Im Vorfeld des Kolloquiums haben wir mit dem Leiter des SFB 805, Professor Dr.-Ing. Peter Pelz gesprochen.

Wie gelangen Wissenschaftler aus ganz unterschiedlichen Bereichen bei dem komplexen Thema Resilienz überhaupt zu einer fachlichen Verständigung?

Durch die interdisziplinäre Ausrichtung des Kolloquiums wollen wir das Thema Resilienz aus unterschiedlichen Perspektiven beleuchten und diskutieren. Gemeinsam stellen wir dar, wie Resilienz in zahlreichen Bereichen dazu beitragen kann, Unsicherheit zu beherrschen. Es sollen aber auch Unterschiede im Begriffsverständnis der einzelnen Disziplinen aufgedeckt und diskutiert werden. Daher gibt es auf dem Kolloquium neben Fachvorträgen mit Zeit zur Diskussion auch eine Podiumsdiskussion mit Experten aus unterschiedlichen Disziplinen.

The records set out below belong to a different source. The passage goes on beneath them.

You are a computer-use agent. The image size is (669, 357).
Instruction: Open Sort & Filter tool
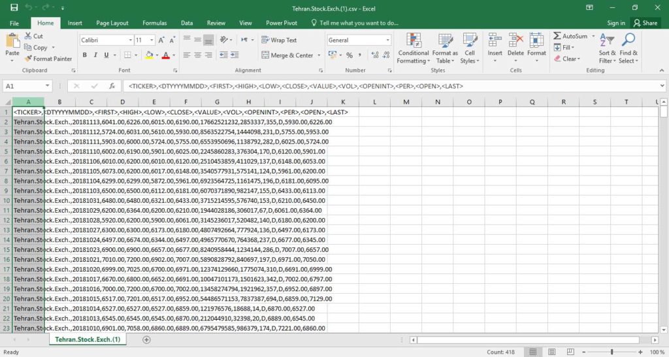[x=607, y=48]
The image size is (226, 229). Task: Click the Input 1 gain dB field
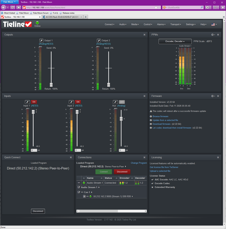click(x=34, y=150)
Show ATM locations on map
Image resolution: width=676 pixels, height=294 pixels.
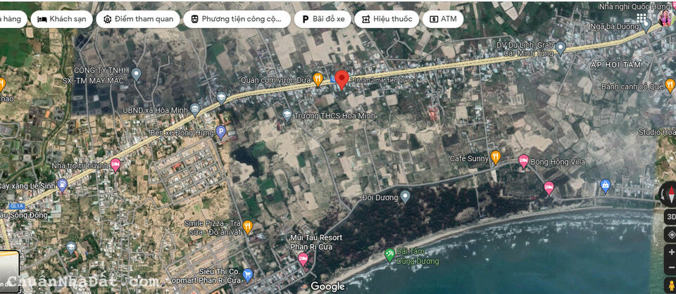(x=443, y=19)
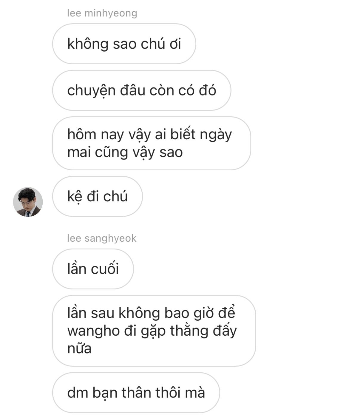Click the words 'thằng đấy' in message
This screenshot has height=418, width=349.
pyautogui.click(x=203, y=331)
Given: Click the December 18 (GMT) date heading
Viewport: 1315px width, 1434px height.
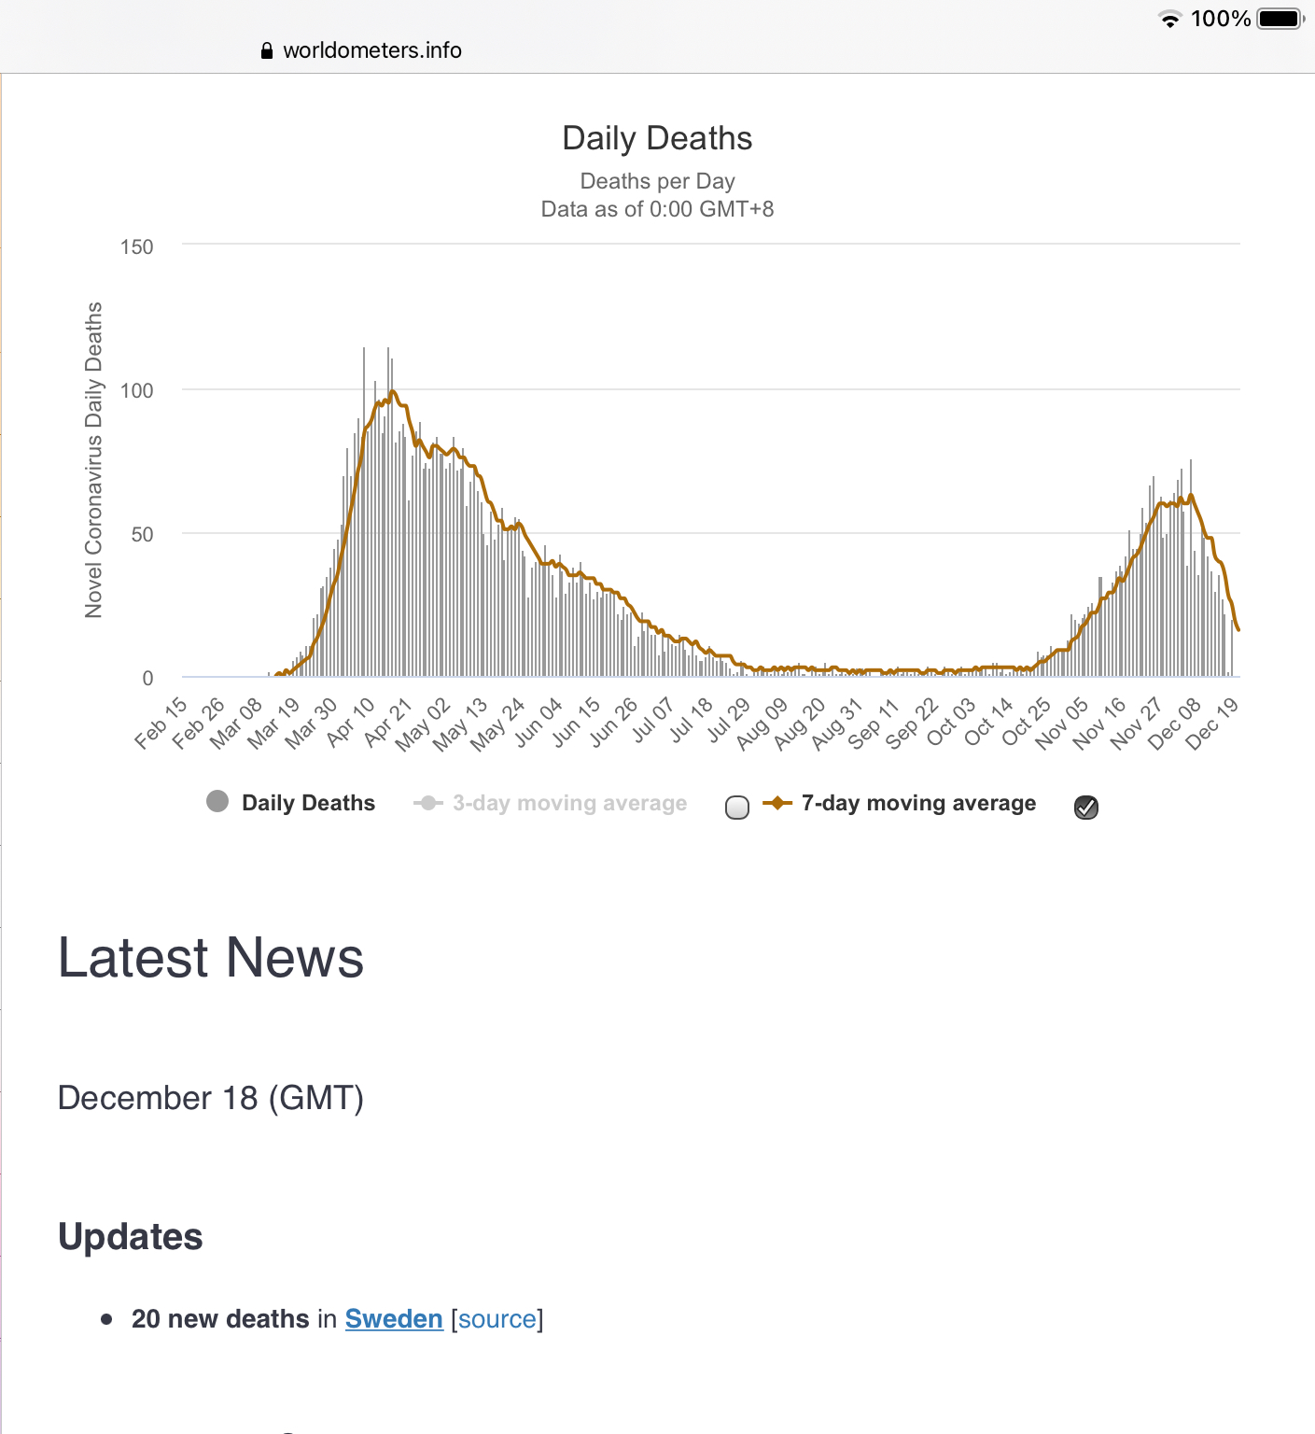Looking at the screenshot, I should (211, 1098).
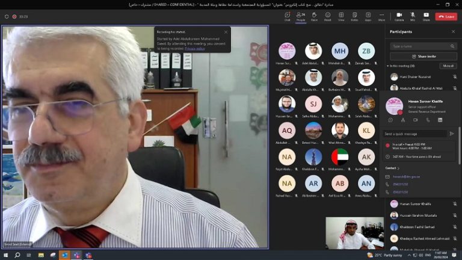Click the Share invite button
The height and width of the screenshot is (260, 462).
(424, 57)
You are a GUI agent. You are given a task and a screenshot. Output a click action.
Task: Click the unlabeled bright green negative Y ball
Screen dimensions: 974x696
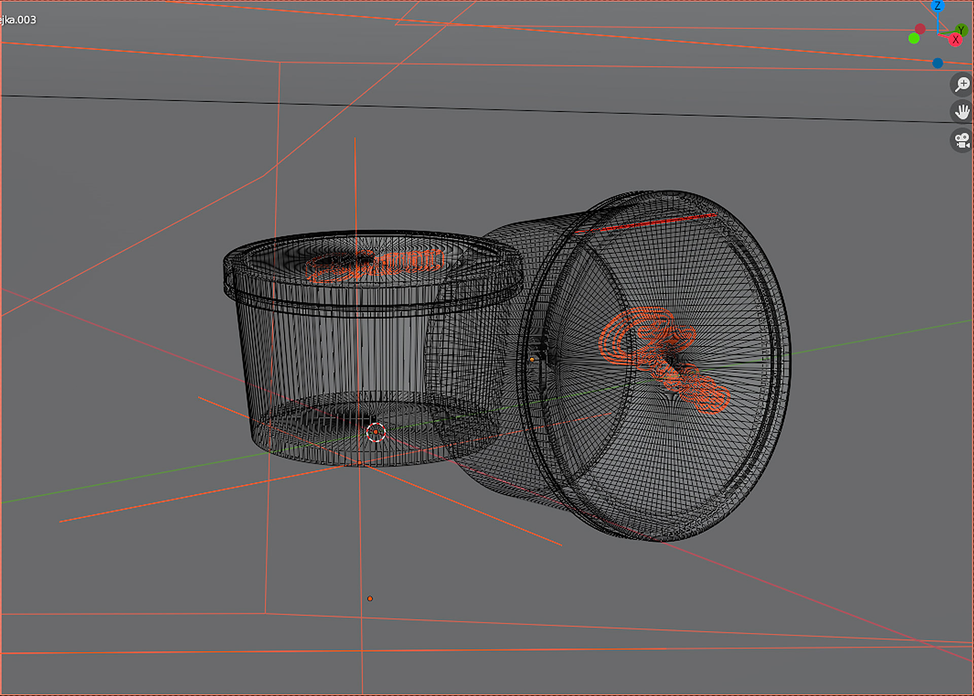coord(914,39)
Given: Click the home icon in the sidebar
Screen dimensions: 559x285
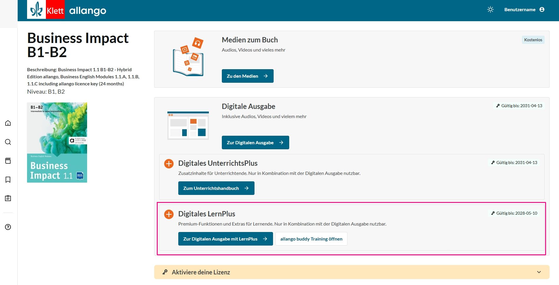Looking at the screenshot, I should 8,123.
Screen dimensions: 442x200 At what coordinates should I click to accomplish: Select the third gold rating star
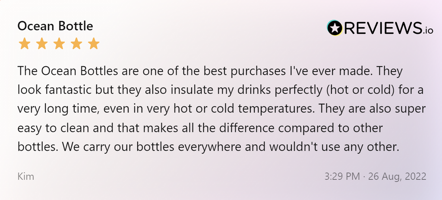pos(59,44)

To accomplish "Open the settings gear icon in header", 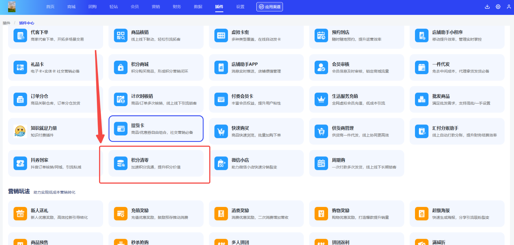I will [x=498, y=7].
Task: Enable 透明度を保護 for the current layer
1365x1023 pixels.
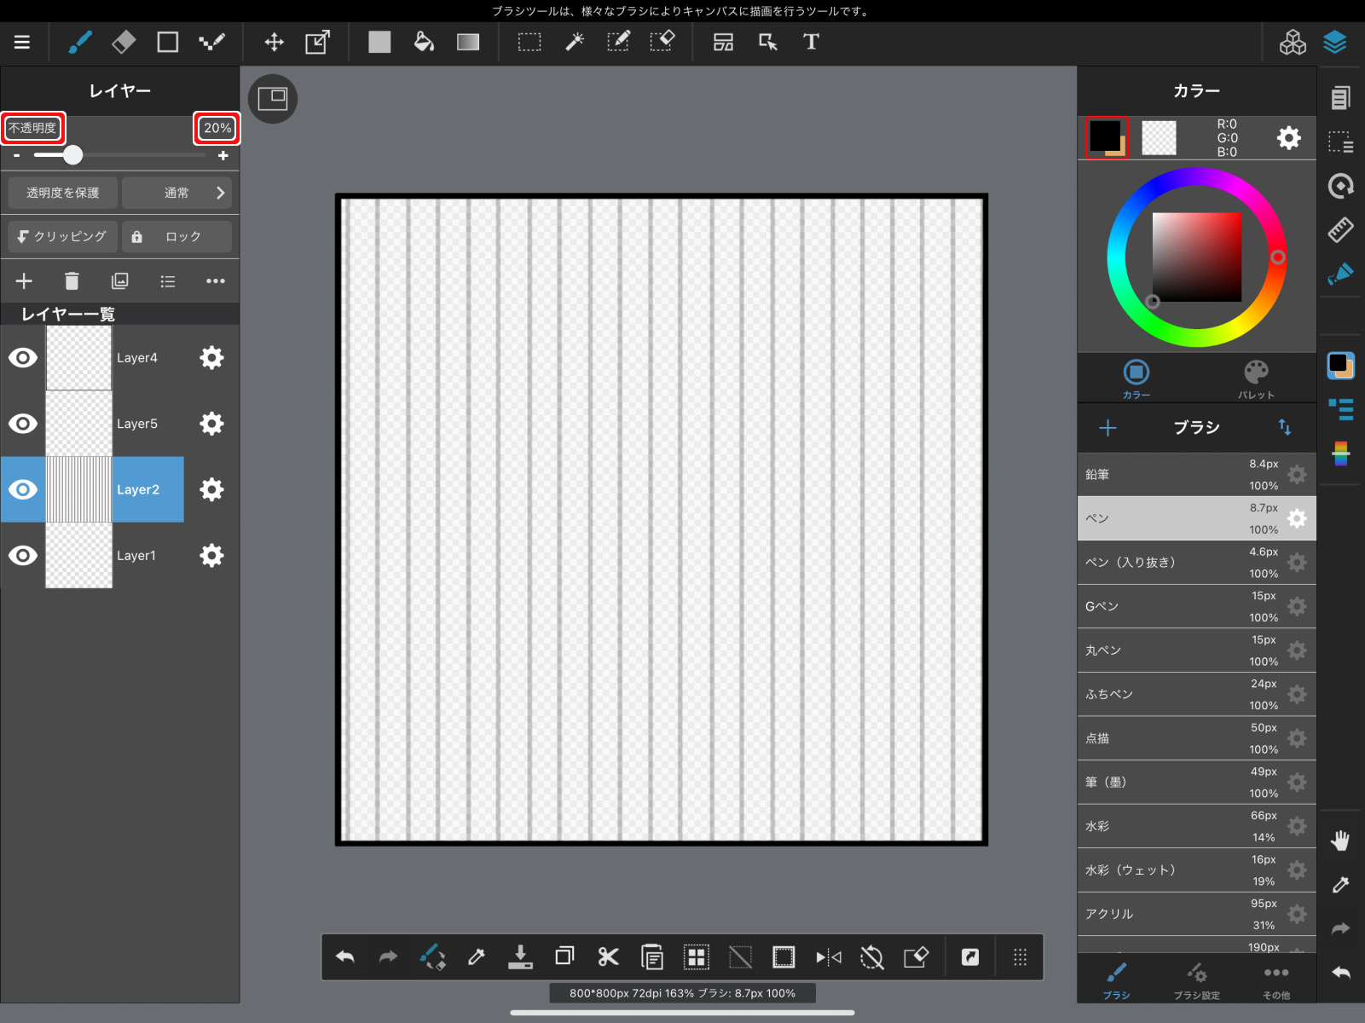Action: pyautogui.click(x=61, y=193)
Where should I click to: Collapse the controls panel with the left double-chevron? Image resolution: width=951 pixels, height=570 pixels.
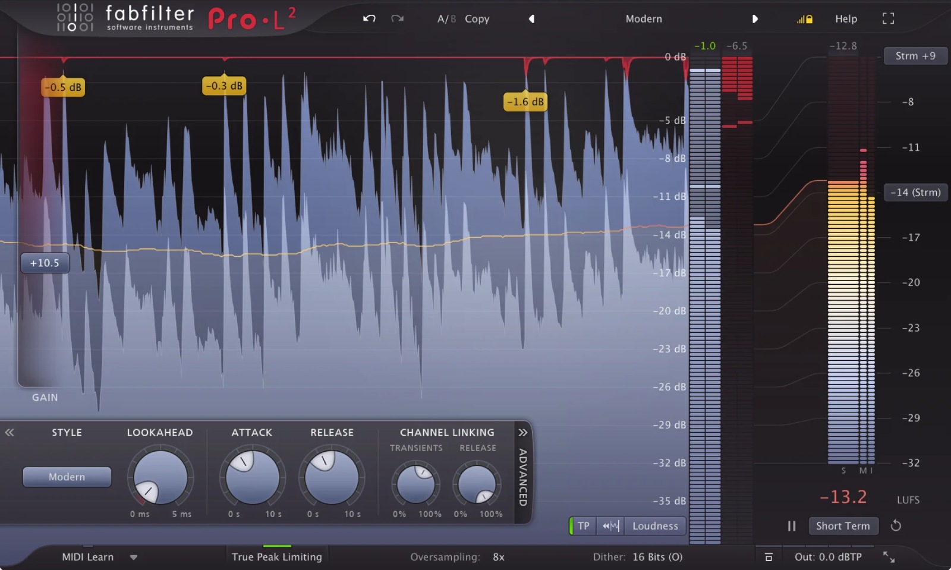pos(10,432)
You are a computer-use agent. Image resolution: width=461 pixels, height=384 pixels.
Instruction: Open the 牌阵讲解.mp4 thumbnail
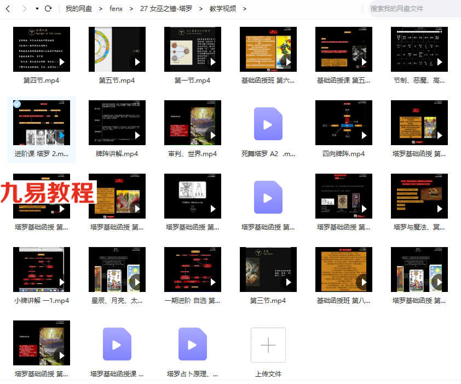[x=117, y=123]
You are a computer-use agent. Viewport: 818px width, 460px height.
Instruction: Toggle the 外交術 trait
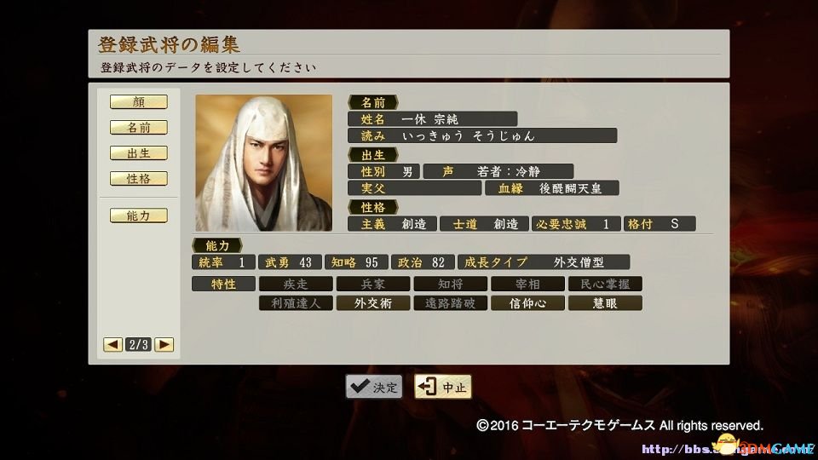[x=373, y=303]
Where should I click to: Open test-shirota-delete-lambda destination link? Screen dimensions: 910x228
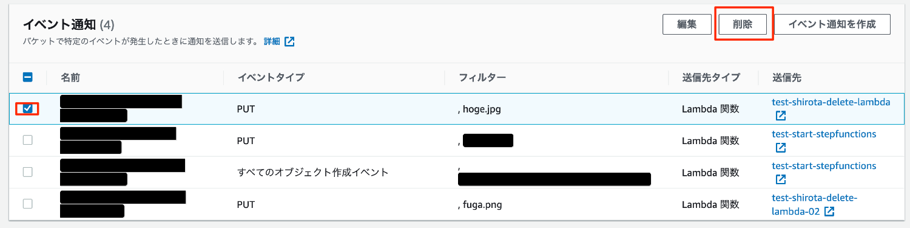click(x=831, y=102)
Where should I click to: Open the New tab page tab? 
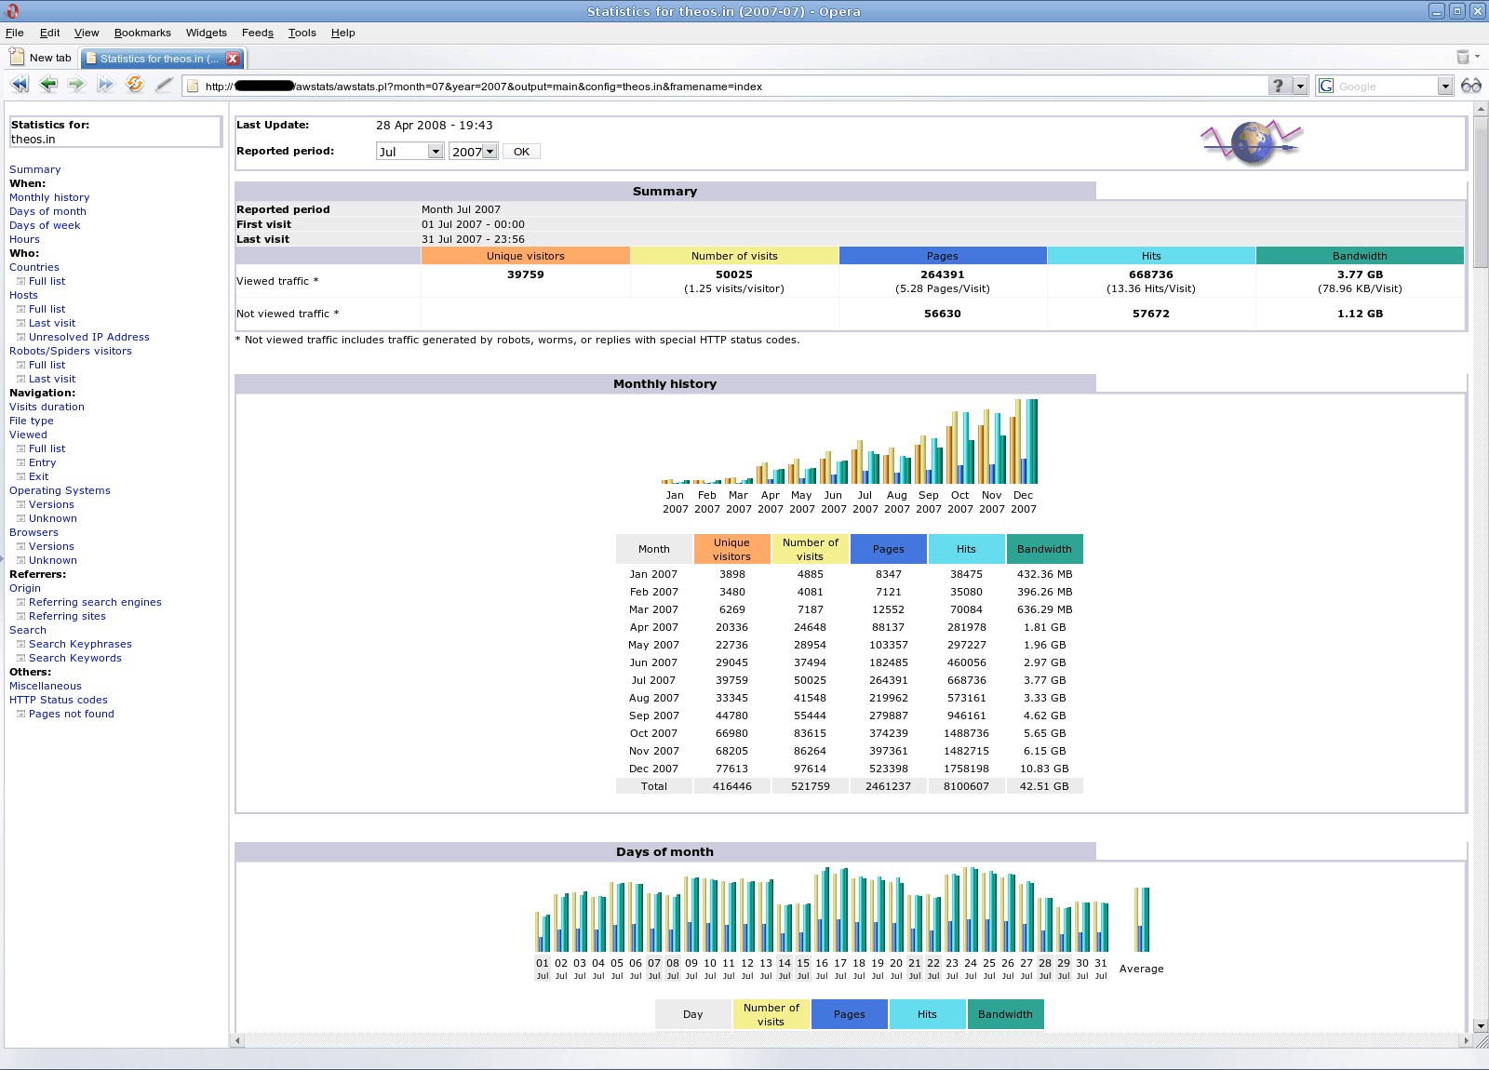42,58
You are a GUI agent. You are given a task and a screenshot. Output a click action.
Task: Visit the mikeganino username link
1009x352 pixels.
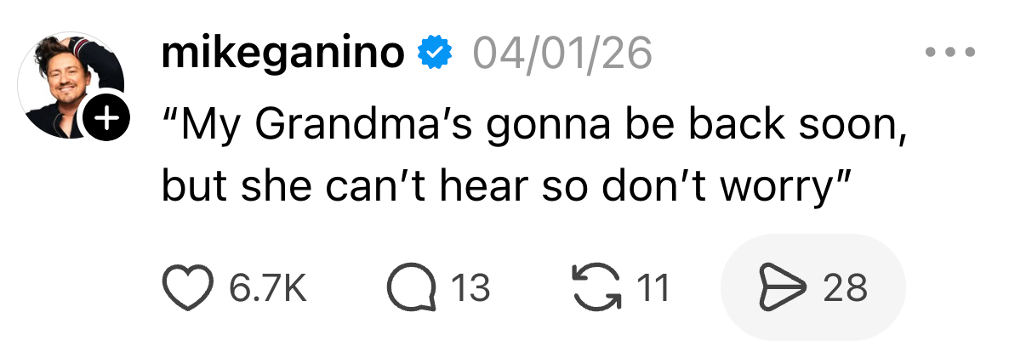click(282, 54)
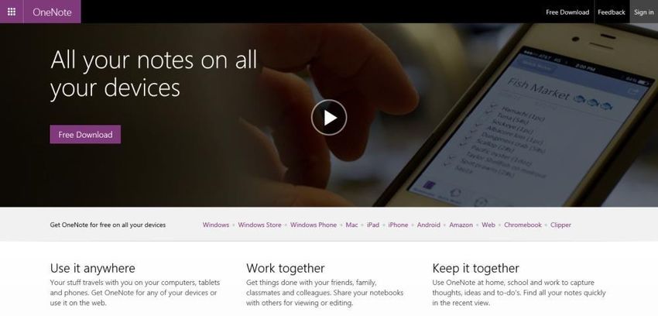The height and width of the screenshot is (316, 658).
Task: Click the purple Free Download button
Action: 85,134
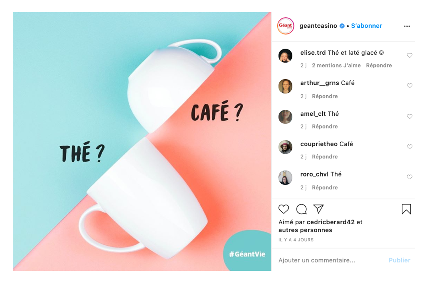
Task: Like couprietheo's comment heart icon
Action: pyautogui.click(x=409, y=146)
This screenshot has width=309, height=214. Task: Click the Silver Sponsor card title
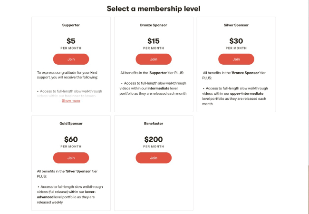point(236,25)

Der SFB 805 kann eigentlich als eine Art Blaupause dienen, denn hier arbeiten wir bereits seit 2008 interdisziplinär. Zur ganzheitlichen Beherrschung von Unsicherheit wirken seit der ersten Förderphase Mathematiker und Ingenieure eng zusammen, seit 2016 ist die Fachrichtung Rechtswissenschaften dazu gekommen.

Mit welchen Ergebnissen ist während der Tagung zu rechnen?

Das Thema Resilienz ist ein „Emerging-Field“ der Wissenschaft. Der Begriff wurde zunächst in der Entwicklungspsychologie geprägt und wird heute in anderen Wissensgebieten diskutiert. Für die Ingenieurwissenschaften ist das Resilienz-Konzept hochspannend. Es entspricht einem Paradigmenwechsel bei der Beherrschung von Unsicherheit. Von der Absicherung gegen mögliche Eventualitäten („Was wäre wenn?“) gehen wir über zur Denkweise „Egal was kommt!“. Ziel ist es, technische Systeme so zu konzipieren, dass sie auch bei unerwarteten Störungen oder bei Teilausfällen eine Mindestfunktion aufrechterhalten können. Unser Ziel ist es, durch den Austausch und die Diskussion mit anderen Disziplinen das allgemeine Begriffsverständnis zu schärfen.

In welcher Forschungsphase befindet sich der SFB 805 aktuell?

Der Sonderforschungsbereich 805 ist mitten in der dritten Förderphase. Nach erfolgreichen zwei ersten Förderphasen werden unsere Forschungsarbeiten in den nächsten vier Jahren mit weiteren zwölf Millionen Euro durch die Deutsche Forschungsgemeinschaft gefördert. Wir verfolgen das Ziel, Unsicherheit lebenslaufüberspannend in der Produktentwicklung, der Produktions- und der Nutzungsphase von technischen Systemen zu beherrschen.

In der aktuellen Förderphase steht das Unwissen als die wichtigste Kategorie der Unsicherheit im Fokus. Uns leiten drei Hypothesen: Unwissen manifestiert sich in dateninduzierten Konflikten, Unwissen ist mit Modellunsicherheit verbunden und mittels Resilienz lässt sich Unwissen beherrschen. Auf dieser Basis stellen wir uns drei maßgebliche Forschungsfragen: Wie können dateninduzierte Konflikte gelöst werden? Wie kann Modellunsicherheit bei Unwissen erkannt und beherrscht werden? Wie kann Resilienz lasttragender Systeme erreicht werden, um Unsicherheit zu beherrschen?

Aus der ingenieurwissenschaftlichen und mathematischen Forschung erwachsen neue juristische Herausforderungen. Durch die Funktionen Überwachen, Reagieren, Lernen und Antizipieren sind resiliente Systeme in der Lage, sich selbsttätig zu verändern – dies wirft heute noch ungelöste juristische Fragen auf, für die wir Lösungen finden wollen.